According to claimant, on July 6, 1931, immediately after lifting a lump of coal, he experienced a pain in the right groin and a rupture appeared, necessitating cessation of employment as a miner which he has not since been able to resume. Other employees witnessed the hernia at the time of the alleged injury. Claimant admits a prior operation for hernia in France about 1905, but asserts that there had been no recurrence of that rupture prior to July 6, 1931. Witnesses who had seen claimant in a nude condition just a short time before that date (one witness says two days before) and who had noted the scar caused by the old hernia operation testified they saw no evidence of the former rupture. As corroborative of his assertion, claimant introduced a written order signed by T. W. Heironimus, Jr., a physician employed by the coal company, which reads: "Frank Aniel was ruptured July 6 while loading coal and is entitled to hospital care under company contract with Mullens Hospital." Claimant testified further that Dr. Heironimus had examined him on several occasions prior to July 6, 1931, and had said nothing concerning the old hernia.

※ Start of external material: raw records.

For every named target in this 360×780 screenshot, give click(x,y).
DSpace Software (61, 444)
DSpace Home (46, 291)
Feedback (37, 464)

Dr. Heironimus, in a written statement made before the inspector for the compensation department, stated that shortly after he became employed as the company physician in *Page 647 
October, 1929, Aniel complained to him of the old rupture and that "it had broken through and was giving him trouble." At this time, the rupture was about the size of a quarter, and the doctor advised him to do no heavy lifting. He further stated that he examined claimant on July 6, 1931, and sent him to Mullens Hospital for examination and operation. Dr. Ward Wylie of that hospital, who examined Aniel just after the alleged injury and who advised him that surgical aid would be of no benefit, was of the opinion that for some time prior to July 6, 1931, there had been a recurrence of the old hernia, stating: "There was no tenderness when the large hernia was reduced." Garland Ellison testifies that he saw claimant just after he came out of the mine and quotes Aniel as having said that the old rupture had been bothering him. Aniel's testimony is contradictory as to whether he saw Ellison on this occasion, but he denies the statement Ellison attributes to him.
The controversial point is whether claimant's rupture was occasioned by an injury received in the course of and resulting from his employment on July 6, 1931. As before noted, the commissioner concluded the rupture was an old one, and counsel for claimant submits that the evidence does not sustain the commissioner's finding.
The legislature has seen fit to make special provisions for hernia cases, so that under our workmen's compensation law (Official Code, 1931, 23-4-7), proof of the non-existence of hernia prior to the injury for which compensation is claimed "must be definitely proven to the satisfaction of the commissioner." There is no dispute that the hernia was in evidence on July 6, 1931, but the statements of Drs. Wylie and Heironimus conflict with the assertion of claimant that there had been no recurrence of the old rupture until the alleged injury. Those statements are clear and positive and constitute substantial evidence on which the commissioner might predicate his finding. We, therefore, affirm the order appealed from.